Пожилая дернулась и шлепнула меня по губам. Довольно ощутимо! Я прикусила язык. Значит, повторять эти слова не стоит? Или их нельзя повторять именно мне? Но что они значат? Молитвенно сложила ладони, изображая раскаяние, склонила голову.
— Простите… Я не знала… Я глупая цивилизованная женщина и понятия не имею, о чем говорю.
Мой покаянный вид сработал, и женщина, важно пошамкав губами, кивнула. И указала на небо.
— Лагерхёгг, — с придыханием произнесла она. Остальные смотрели завороженно. — Ньердхёгг! — указала на воду в котле, а потом в сторону гор. — Утьхёгг!
Я задумчиво почесала переносицу. Вероятно, речь идет о местных богах. Только о них аборигены могут говорить с таким ужасом и восторгом в глазах.
Молодая девушка с множеством мелких косичек подползла ближе и выдохнула:
— Хелехёгг…
И тут же получила по губам от пожилой, да так, что кожа чуть треснула! Залепетала что-то — испуганно и торопливо.
Я же постаралась запомнить. Три бога в почете, а имя четвертого произносить нельзя? Так получается?
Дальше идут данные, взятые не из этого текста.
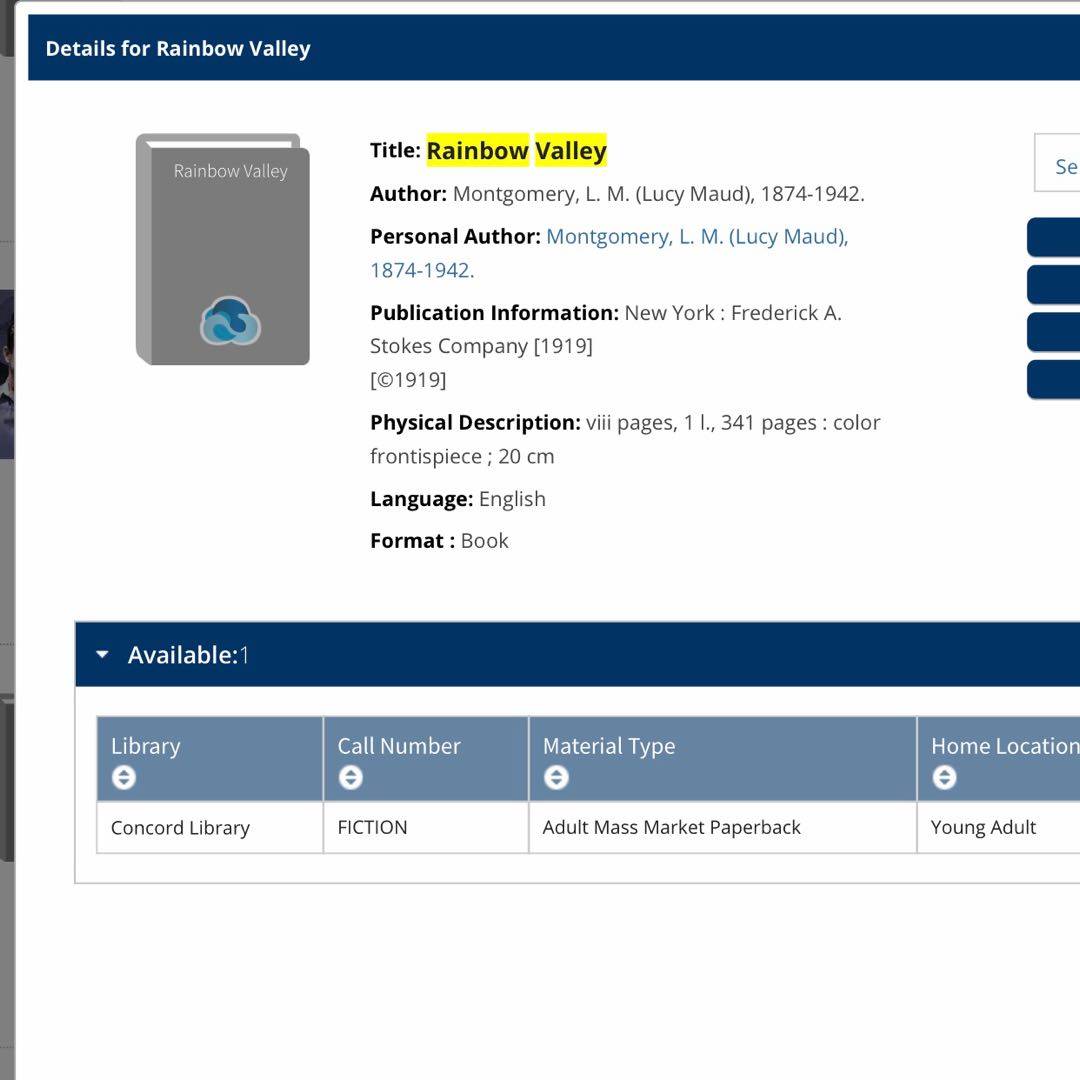Click the "Available:1" section header label

point(188,655)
Осторожно показала в сторону скал.
— Ульхёгг?
Женщины истово закивали. Пожилая посмотрела серьезно. Я указала на воду и повторила второе имя. Аборигенки заулыбались и игриво переглянулись, чем вызвали у меня новый приступ недоумения. Может, бог воды — чрезмерно веселый? И ему они радуются, не боятся? Странно все это. Непонятно.
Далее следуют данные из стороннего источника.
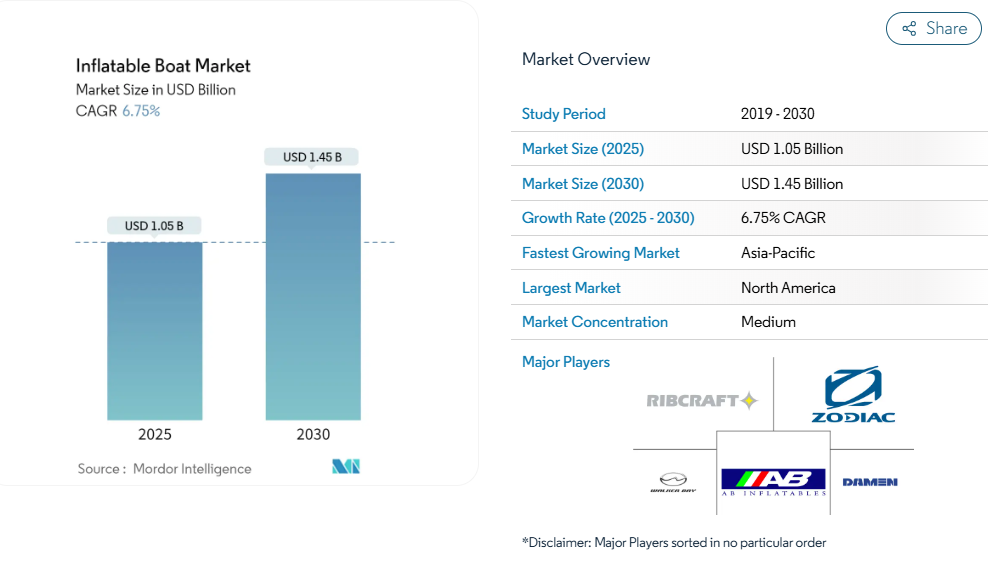Select the Market Size (2030) label
The image size is (988, 575).
tap(583, 184)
— Ир-вин-хёгг! — нараспев протянула молодая девушка с косичками. Похоже, шлепок по губам ее мало расстроил. Я снова задумалась. Ирвин? Кажется, так зовут голубоглазого блондина? Но при чем тут он? Нет, все-таки языковой барьер сильно мешает пониманию! Ничего не ясно!
— Ирвин? — повторила я. — Ивин… хёгг?
— Ирвин-хёгг! — торжественно повторили женщины. — Ньердхёгг!
— Ерунда какая-то с этими вашими хёггами, — с досадой пробормотала я.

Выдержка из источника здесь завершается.